At the start of 2020 I decided that one of my goals for the year (and every year following this one) is to be better about having dinner on the table ESPECIALLY because I work from home now. Stephen works long, crazy hours and I’d always feel a sting of guilt when he walked in the door (pretty late, by the way) and I didn’t have at least something started. He typically would end up just start putting together himself. It breaks my heart just saying that. It seems quite stupid to me that I struggle with this at all but typically what happens is I get into a work mode in the afternoon where I lose all track of time and before I know it it’s 7:00 PM and I’m like “BISCUITS! What are we going to eat?!” Also, hate to be blunt but it’s just the two of us right now. I don’t have a little one telling me they’re hungry or the mindset to automatically remind myself of that. Well… Except for the pups and they take two seconds to feed. HA!
I analyzed my habits and why I struggle with this and I *think* I might’ve come up with a solution – freezer meals. There are a few reasons that I think these might be a great solution:
I can prepare multiple meals at one time. It makes things super super efficient.
We’ll still be able to eat a home-cooked meal. We don’t eat out often but it’s definitely tempting when we have nothing prepared to eat for dinner. Not only does this save us money but I’m also able to have more control over the food/ingredients we are consuming.

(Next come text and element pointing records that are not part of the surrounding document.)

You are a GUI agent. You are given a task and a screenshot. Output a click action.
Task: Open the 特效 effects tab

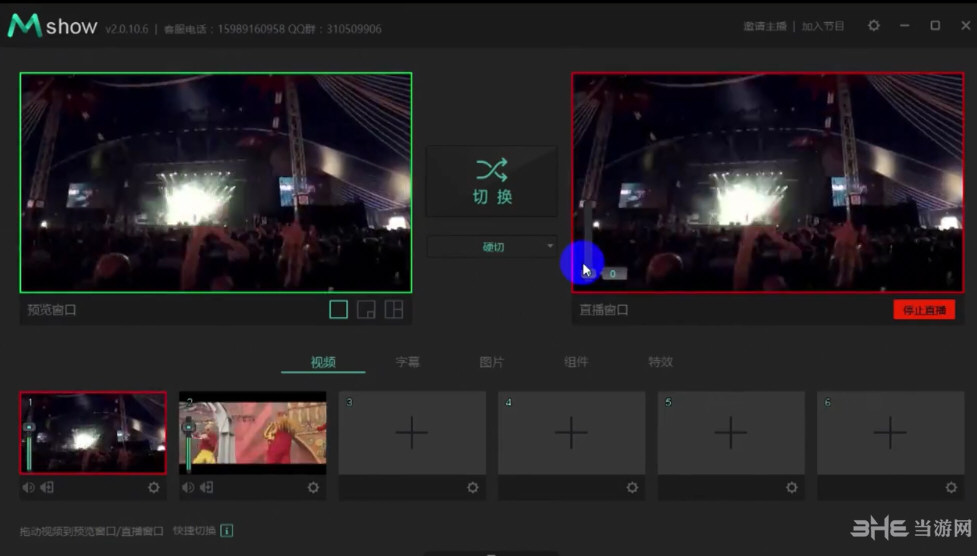point(660,362)
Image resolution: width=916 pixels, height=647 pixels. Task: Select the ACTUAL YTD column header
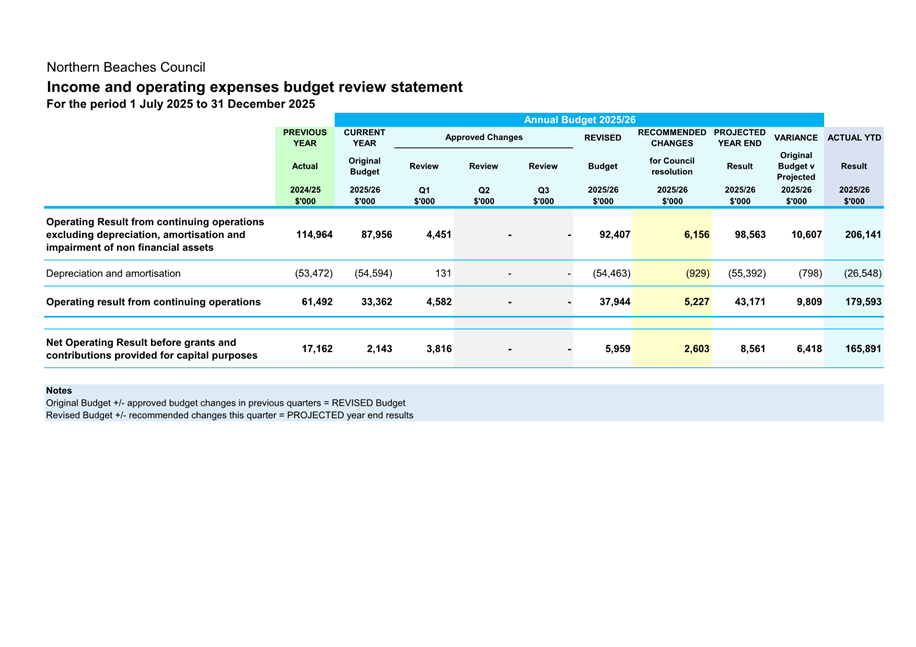853,138
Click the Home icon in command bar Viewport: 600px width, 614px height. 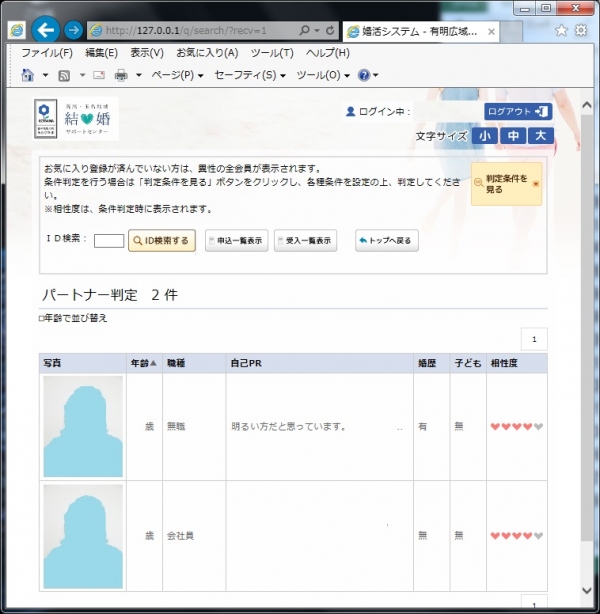click(29, 75)
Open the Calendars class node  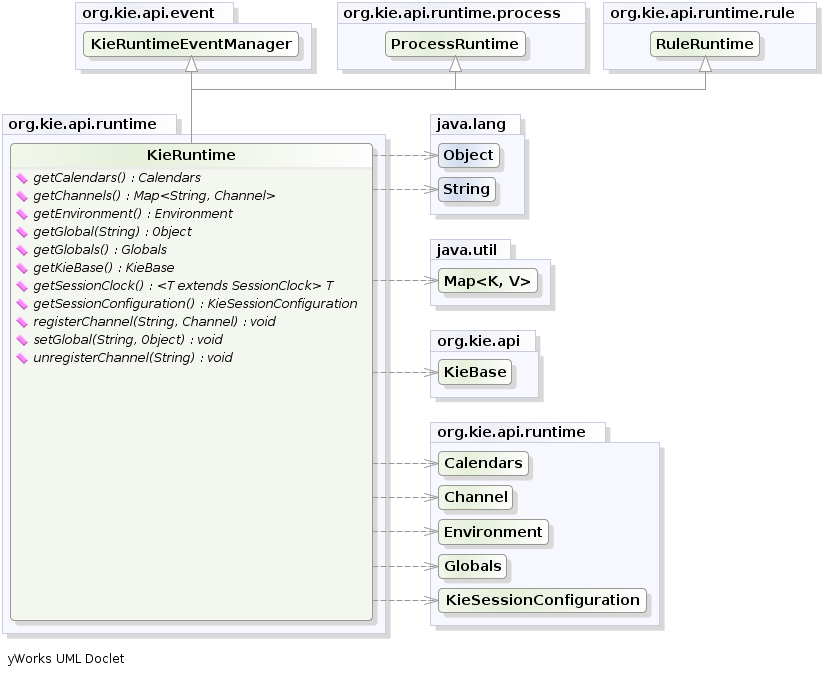coord(483,463)
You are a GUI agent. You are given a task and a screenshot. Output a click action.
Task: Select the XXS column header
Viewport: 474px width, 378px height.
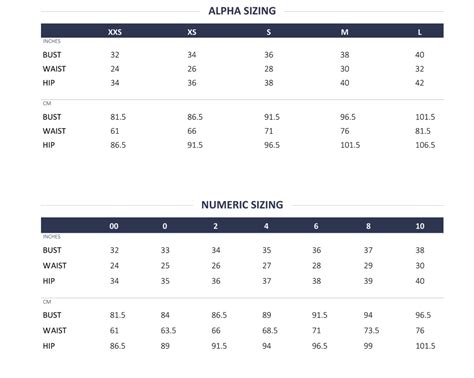pyautogui.click(x=115, y=32)
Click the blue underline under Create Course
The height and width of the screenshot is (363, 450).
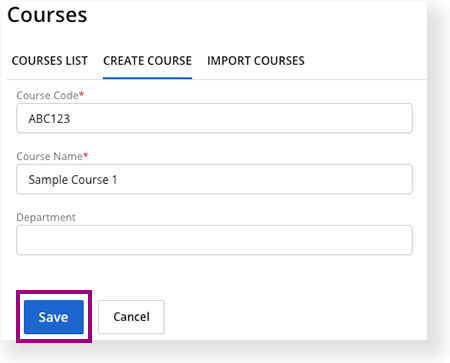pyautogui.click(x=147, y=78)
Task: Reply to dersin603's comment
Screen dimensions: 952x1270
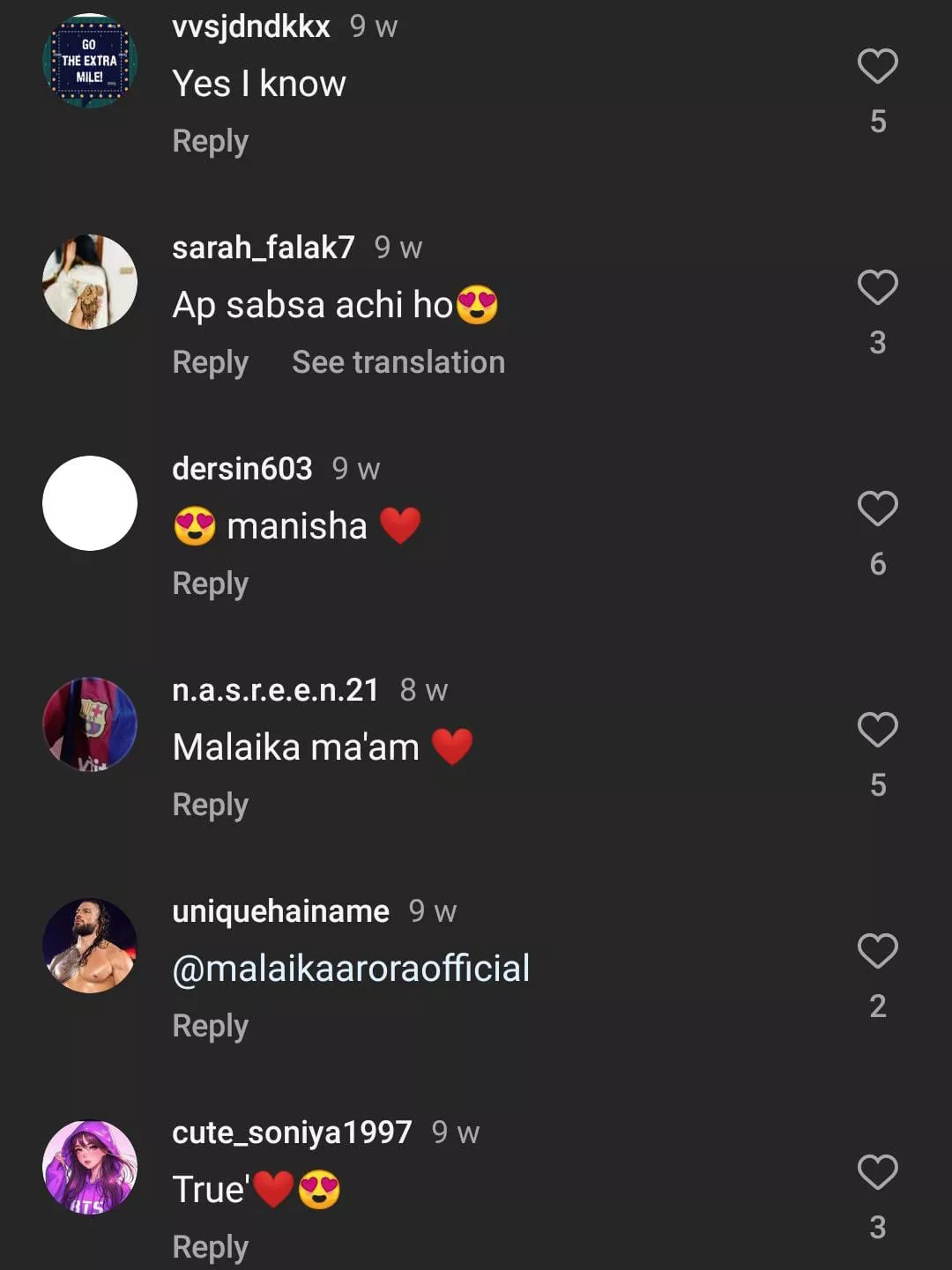Action: click(x=210, y=584)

It’s much less expensive compared to something like those meal prep services. For example, Home Chef, Freshly, Green Chef, etc.
I did quite a bit of searching on Pinterest and stumbled upon THIS POST titled, “40 Pre-Baby Freezer Meals” (and no, I did not prepare these meals because of a baby). Within this post, there is a button that says “Click here for all of the free recipes and grocery lists”. Click that button to receive that FREE download in your inbox.
You by no means have to make all 40 meals. However, I figured if I was going to do this I was going to go big. So I did. It also made it super convenient to just get what was on the shopping lists and not have to pick and choose.
I purchased about 80% of the groceries at Lidl and the last 20% at Walmart. The total cost of the groceries and materials was $360. It felt like a lot at the time but when you break that down it’s $9 a meal, $4.50 per person. Since it’s only Stephen and I right now, I would bet that we’ll both eat dinner and have at least enough for one of us to eat the leftovers for lunch. If that’s the case, it’ll equate to 120 meals, making it $3 per person. Not bad!
I’m going to tell you right now – this process takes quite a bit of energy. All pieces of it. However, I believe putting the work in on the front end is worth it for the time saved and stress reduced on the back end.
Before going shopping or ordering your groceries, take a full of inventory of the food you already have. Don’t worry about making the recipes exactly right. Utilize what you have and try to get rid of as much as possible!
If you can order your groceries online and pick them up or have them delivered, it’s going to save you so much time. Grocery shopping took me about 3 hours total. I usually like grocery shopping but this was a bear. I’d avoid it next time if possible.
ENLIST A PARTNER. I can’t emphasize that enough. Even if you double the number of meals that you make, it’ll make this process much more efficient (and enjoyable).
Buy vegetables pre chopped or buy a vegetable chopper (I linked the one below that I use).
A lot of people really love using these handy bag holders that I linked below. I did NOT use them but I did have a disaster where a bag fell over and that was not cool whatsoever…
Start by labeling each gallon sized freezer bag with the name of the recipe, the number, and the instructions for cooking. I used a Sharpie directly on the bag and it has held up fine in the freezer.
Only do one section of meals at a time and then reevaluate. I started with the 15 beef and pork meals then moved onto the chicken then finished with the “casserole” type of meals.
Sort all of the ingredients into stations. For example, all of the canned goods together, all of the spices together, all of the dry goods together, all of the meat together, etc.
Following basic efficiency principals – cut all of the vegetables at once, trim all of the meat at once, etc. An easy way to think about this: touch every item the least number of times possible… Ideally once.
Keep a big “trash bowl” next to the cutting board.
Add in as many extra vegetables as possible!
After testing out multiple different methods of doing this, I learned it was most efficient to fill all of the bags with one section of ingredients at a time (following along with the point above). For example, fill bags 1-15 with all of the meat then move onto the spices and fill bags 1-15 with all of the spices, etc. until the bag has all ingredients necessary.
Based on the suggested amount of spices in each recipe, I suggest adding a bit more. This is depending on your taste of course but I know for us we prefer more seasoning so I just used my better judgement.
Remove as much air from the bags as possible, flatten the bag, and place them in freezer with plates in between each bag. This is really important!
Once the bag is completely frozen, remove the plates and stack the meals like books in the freezer.
** I think a second freezer is most likely necessary to make all 40 meals.
So far we have tried two of the meals and they were delicious! I’m excited to try the rest of them and to make dinner time so much easier. I definitely think I’m going to do this again! I should get more and more efficient every time I do this. I’ll keep you all updated. Let me know if you have any questions!